Tuesday, August 29, 2000 by

It’s late night television and the heat is off. Unencumbered from producing ratings winners, programme makers who occupy the twilight zone are able to kick back a little and construct more diverse and idiosyncratic television. It is customary for such programmes to either implicitly or explicitly recognise their position in the schedules. Channel 5′s “erotica” may be an obvious example of this, but quasi-dinner table discussions and darkened backdrops seem to bind together countless late night offerings ranging from The Late Show, After Dark, Late Night Poker and The Midnight Hour. Pretentious and self-seeking people have often populated such programmes, ensuring that a potentially interesting format is sacrificed as the blowhards presenting them aggrandize and aggravate, causing the rest of us to reach for our remote controls. Hypotheticals offers us something a little different.

A number of late night offerings have pursued a course of shock tactics, usually with an undesired effect. Hypotheticals is not such a programme, instead residing among the intelligentsia of the genre. A perennial, if unpredictably scheduled addition to the late night BBC2 schedule, the first of this series’ three programmes (as ever stripped across consecutive nights Millionaire style) invited us to enter the morally fraught world of the NHS. Conceptually, Hypotheticals is a gem of an idea. Invite a number of distinguished figures from a professional discipline empowered with making moral decisions, and put them to the test with a made-up story, designed specifically to eke out those morally grey areas of their professional, public lives.

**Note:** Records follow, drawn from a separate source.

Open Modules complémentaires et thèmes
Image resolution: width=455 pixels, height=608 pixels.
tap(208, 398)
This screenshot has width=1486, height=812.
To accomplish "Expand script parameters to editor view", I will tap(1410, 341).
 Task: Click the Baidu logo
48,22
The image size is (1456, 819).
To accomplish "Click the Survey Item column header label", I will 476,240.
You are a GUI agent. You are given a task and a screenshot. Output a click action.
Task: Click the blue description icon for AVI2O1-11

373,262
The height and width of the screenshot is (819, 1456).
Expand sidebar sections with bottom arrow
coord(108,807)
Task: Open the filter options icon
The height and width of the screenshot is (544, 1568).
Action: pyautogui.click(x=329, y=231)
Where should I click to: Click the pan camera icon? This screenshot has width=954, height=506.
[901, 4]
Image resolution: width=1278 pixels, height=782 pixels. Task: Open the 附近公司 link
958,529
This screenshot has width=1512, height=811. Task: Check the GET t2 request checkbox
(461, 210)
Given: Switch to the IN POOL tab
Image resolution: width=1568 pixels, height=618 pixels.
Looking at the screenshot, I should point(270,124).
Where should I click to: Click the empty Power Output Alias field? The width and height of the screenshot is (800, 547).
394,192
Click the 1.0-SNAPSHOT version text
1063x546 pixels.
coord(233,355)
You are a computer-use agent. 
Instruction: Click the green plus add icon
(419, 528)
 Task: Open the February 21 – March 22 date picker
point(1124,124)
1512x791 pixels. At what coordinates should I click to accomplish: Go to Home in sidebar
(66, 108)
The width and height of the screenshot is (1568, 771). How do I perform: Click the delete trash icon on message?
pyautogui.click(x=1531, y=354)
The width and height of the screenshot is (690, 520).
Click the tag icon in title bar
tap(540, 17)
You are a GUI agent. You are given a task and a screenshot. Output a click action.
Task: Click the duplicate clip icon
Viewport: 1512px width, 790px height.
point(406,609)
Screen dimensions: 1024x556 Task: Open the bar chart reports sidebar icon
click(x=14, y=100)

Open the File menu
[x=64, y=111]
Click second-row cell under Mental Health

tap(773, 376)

Tonight’s “Moderator” (Clive Anderson) began the programme seemingly intent on revealing the daily equations doctors are forced to make between human life and monetary value. Although he conducted himself with his usual self-confidence, his much-vaunted “incisiveness” seemed to desert him a little as the inquisition began. What had begun as a story of two patients requesting Prozac from their GP, seemed to evolve in a rather hurried fashion. Anderson began by quizzing the panel on whether or not they would continue to prescribe Prozac to a convicted rapist, yet chose to divert attention away from the issue just as an engaging debate seemed to be forming. Instead, he decided to paint a rather familiar picture of the resourcing issues that dog the NHS. Clive posed and re-posed the standard under-funding dilemmas to a group of people who – far from being mentally stretched by having to seek out a response to such questions – were happy to admit that Clive’s scenarios formed part of their daily lives.

One of the strengths of Hypotheticals has always been the eloquence of its panel and tonight was no exception. Whilst, Anderson may have been a little off form, the group spoke with an insight and an honesty familiar to regular viewers. Tonight’s most telling exchange occurred when one of the doctors openly admitted that he would secretly prioritise younger patients over older. One of his colleagues seemed a little shocked by his response, citing issues of public accountability. The doctor’s response was frank: “I didn’t ask to be asked that question. It’s a difficult situation and I just answered honestly.” Such was the standard of disclosure for the entire broadcast. Ultimately, Anderson was unable to take the debate in to any areas of moral ambiguity that could trouble his panel. Thus by the end, he seemed a little worn out. His concluding comments ensured that his hypothetical hospital received all the extra funding it required, yet as the panel happily applauded, one was left with a sense that these ashes could have been raked some more. Not a fine episode, but an indicator of a fine programme nonetheless.